The favored drink is the “lechero” (steaming hot milk poured into a few spoonfuls of strong coffee) or café con leche, as it’s known elsewhere in Mexico. Roving bands of marimba minstrels are likely to break out with the spirited “La Bamba,” a local song that rock star Ritchie Valens turned into a global hit in the 1950s. For a small fee, they’ll play any song you pick from a list they pass around the tables. The Gran Café del Portal used to be called the Café de la Parroquia but a family feud prompted one branch of the family to open a rival coffee shop with the same name.

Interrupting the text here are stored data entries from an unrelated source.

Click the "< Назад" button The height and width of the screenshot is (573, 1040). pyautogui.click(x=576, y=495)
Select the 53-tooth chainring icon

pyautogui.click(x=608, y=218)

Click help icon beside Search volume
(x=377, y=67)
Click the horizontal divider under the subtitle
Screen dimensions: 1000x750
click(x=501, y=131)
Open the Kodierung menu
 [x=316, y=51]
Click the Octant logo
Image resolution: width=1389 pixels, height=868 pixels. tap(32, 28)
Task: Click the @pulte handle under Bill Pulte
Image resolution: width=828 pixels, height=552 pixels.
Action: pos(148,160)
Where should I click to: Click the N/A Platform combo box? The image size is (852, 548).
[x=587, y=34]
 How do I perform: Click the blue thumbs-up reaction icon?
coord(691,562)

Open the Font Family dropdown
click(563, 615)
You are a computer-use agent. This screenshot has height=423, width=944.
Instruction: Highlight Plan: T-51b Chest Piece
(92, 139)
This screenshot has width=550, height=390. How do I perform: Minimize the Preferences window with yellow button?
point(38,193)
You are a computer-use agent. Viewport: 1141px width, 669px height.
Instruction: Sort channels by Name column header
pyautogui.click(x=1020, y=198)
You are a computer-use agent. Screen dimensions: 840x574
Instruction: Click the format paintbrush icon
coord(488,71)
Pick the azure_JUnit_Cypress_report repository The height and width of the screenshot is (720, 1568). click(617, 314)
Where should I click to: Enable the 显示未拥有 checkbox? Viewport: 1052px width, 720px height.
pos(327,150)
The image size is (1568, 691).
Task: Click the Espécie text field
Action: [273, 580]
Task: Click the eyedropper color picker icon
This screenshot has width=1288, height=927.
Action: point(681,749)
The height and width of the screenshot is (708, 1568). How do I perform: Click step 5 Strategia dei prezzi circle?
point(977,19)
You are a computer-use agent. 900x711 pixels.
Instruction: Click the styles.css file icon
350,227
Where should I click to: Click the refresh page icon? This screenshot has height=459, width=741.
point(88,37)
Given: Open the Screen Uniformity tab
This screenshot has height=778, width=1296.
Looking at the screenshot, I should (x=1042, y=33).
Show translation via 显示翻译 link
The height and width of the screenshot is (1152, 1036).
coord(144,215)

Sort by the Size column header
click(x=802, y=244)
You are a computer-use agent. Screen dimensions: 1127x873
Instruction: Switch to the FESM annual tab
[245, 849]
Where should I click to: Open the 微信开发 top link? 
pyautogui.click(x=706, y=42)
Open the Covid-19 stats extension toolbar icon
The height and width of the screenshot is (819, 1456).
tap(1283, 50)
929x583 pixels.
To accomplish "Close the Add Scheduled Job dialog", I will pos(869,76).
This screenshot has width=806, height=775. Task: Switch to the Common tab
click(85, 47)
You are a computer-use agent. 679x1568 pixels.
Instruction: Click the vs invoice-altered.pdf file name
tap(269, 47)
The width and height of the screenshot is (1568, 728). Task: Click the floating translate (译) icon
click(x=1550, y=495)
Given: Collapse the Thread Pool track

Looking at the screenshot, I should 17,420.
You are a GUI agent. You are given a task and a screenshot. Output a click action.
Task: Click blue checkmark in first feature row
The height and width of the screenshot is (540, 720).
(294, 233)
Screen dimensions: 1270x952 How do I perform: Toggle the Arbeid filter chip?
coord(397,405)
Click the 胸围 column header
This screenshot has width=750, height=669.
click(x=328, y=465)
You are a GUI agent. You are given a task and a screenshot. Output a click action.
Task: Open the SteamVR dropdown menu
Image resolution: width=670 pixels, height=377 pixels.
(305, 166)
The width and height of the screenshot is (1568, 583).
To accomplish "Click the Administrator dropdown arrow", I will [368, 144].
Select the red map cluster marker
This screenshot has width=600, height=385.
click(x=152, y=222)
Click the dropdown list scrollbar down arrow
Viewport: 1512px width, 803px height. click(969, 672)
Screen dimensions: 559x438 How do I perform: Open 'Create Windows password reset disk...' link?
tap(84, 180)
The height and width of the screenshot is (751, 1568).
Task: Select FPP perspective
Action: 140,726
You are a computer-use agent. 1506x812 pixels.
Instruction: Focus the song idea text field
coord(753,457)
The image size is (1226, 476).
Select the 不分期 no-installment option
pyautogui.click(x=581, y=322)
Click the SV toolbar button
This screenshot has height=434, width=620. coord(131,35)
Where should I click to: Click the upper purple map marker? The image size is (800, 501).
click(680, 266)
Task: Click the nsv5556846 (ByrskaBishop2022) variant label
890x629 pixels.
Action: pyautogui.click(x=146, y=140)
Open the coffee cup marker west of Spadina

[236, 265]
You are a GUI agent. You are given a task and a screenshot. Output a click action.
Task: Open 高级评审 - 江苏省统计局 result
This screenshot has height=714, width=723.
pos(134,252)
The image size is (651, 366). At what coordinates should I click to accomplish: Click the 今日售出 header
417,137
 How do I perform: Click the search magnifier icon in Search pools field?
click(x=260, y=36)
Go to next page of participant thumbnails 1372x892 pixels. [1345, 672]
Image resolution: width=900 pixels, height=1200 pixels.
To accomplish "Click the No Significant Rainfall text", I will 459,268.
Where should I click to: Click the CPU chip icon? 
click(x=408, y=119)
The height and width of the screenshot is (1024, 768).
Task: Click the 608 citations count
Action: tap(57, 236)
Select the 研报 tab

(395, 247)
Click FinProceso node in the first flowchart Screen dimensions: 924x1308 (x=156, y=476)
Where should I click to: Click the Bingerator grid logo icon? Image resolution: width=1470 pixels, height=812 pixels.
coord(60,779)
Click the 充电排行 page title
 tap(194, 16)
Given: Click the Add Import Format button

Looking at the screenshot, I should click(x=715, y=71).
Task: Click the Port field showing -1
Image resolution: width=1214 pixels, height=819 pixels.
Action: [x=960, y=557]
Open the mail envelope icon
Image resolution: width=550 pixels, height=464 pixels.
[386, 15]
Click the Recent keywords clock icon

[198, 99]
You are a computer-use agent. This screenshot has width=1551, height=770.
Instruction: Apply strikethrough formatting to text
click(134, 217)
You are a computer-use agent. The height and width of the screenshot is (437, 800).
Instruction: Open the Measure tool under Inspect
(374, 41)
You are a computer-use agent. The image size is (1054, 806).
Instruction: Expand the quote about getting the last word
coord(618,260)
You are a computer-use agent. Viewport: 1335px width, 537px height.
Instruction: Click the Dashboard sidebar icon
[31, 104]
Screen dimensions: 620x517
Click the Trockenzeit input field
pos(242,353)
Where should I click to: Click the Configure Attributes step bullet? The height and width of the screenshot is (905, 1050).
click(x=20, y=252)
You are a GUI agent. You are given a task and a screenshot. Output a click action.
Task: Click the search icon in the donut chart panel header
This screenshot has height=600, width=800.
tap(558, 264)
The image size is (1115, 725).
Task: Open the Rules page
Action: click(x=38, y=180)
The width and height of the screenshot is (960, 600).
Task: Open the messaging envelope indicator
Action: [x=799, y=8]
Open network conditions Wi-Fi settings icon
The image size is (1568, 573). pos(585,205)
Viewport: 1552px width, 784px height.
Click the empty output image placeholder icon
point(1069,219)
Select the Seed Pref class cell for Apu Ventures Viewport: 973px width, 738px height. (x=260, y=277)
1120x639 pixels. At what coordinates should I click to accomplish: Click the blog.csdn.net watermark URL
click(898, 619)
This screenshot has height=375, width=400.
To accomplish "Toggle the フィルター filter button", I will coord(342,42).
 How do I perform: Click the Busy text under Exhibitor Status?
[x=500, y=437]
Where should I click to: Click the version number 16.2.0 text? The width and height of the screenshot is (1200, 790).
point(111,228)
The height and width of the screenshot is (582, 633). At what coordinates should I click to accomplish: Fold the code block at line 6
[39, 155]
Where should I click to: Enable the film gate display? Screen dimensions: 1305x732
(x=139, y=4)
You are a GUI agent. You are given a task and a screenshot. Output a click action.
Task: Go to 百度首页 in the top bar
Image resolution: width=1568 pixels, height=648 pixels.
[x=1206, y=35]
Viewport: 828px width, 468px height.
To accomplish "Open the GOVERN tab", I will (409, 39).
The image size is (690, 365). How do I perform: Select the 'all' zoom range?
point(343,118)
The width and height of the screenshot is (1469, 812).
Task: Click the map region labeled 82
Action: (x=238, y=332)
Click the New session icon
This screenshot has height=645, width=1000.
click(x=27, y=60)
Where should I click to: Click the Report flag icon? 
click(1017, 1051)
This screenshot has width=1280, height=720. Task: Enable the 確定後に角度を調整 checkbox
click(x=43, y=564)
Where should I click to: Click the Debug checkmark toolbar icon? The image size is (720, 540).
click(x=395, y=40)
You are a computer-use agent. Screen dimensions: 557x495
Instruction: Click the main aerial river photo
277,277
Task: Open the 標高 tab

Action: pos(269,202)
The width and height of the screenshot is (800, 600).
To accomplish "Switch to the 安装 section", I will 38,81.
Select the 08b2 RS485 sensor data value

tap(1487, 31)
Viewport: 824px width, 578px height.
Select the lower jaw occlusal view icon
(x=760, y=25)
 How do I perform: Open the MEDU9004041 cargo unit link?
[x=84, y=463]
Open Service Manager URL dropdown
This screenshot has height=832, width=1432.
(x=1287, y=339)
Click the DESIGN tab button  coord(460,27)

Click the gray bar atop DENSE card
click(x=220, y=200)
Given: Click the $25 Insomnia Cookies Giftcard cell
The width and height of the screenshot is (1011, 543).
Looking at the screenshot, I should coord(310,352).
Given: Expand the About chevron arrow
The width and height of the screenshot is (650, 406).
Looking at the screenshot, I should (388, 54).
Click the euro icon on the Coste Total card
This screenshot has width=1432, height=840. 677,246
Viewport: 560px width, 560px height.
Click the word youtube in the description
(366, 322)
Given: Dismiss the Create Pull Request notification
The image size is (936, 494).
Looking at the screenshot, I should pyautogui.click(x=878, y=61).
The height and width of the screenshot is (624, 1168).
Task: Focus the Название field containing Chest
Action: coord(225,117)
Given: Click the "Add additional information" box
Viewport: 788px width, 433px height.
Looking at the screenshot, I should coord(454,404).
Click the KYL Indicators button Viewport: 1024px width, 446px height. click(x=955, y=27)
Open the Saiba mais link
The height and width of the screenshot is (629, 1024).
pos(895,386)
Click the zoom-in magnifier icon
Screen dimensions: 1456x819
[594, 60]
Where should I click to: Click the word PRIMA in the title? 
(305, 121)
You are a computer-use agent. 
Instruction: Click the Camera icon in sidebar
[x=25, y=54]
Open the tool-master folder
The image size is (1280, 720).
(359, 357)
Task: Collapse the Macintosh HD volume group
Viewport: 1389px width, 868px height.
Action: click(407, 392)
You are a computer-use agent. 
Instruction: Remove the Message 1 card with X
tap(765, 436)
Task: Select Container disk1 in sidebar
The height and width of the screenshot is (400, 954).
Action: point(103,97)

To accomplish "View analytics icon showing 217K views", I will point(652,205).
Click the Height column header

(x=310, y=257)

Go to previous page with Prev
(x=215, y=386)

The original café then adopted the name Gran Café del Portal, which is what it had been called in the 1830s. Every president since Benito Juárez has been here and the coffee’s formula is a well-guarded secret. According to one story, the clinking of glasses came about because a trolley car driver would ring his bell a block from the café to let the waiters know that he was coming. When the driver passed away, his casket was borne on the trolley and when it passed the café, the waiters and patrons clinked their glasses in his honor.

Come evening when the cool night air sets in, the main plaza just around the corner is the place for fiesta. The café-lined square draws musical groups from elsewhere than Veracruz, such as mariachis and accordion-playing norteños who roam from table to table playing songs. The congenial Jarochos (people from Veracruz) play dominos under shady trees or hawk boxes of Veracruz cigars. The Plaza de las Armas, as the square is called, is where the armies of invading foreign powers were quartered over the years. The Spanish, French and then the Americans in 1914 have all sent troops to occupy Veracruz.

At night, the danzón is in full swing in front of the Palacio Municipal where a band plays classic melodies for couples executing the elegant steps of this popular dance. In fact, Veracruz is credited with launching it. Brought to the city from Cuba in the 1870s by refugees fleeing a war-torn country, the danzón was one tradition they carried with them to their new home. The sons of the aristocrats who sneaked into poor neighborhoods at night were introduced to the dance. Eventually, it was adopted by Veracruz high society, but not without a great deal of resistance. Its sensuous movements were called scandalous, that is, compared to the stiff dances of the times. But it finally became the most popular dance of the city and then the country. Now it can be found in dance clubs throughout the Americas.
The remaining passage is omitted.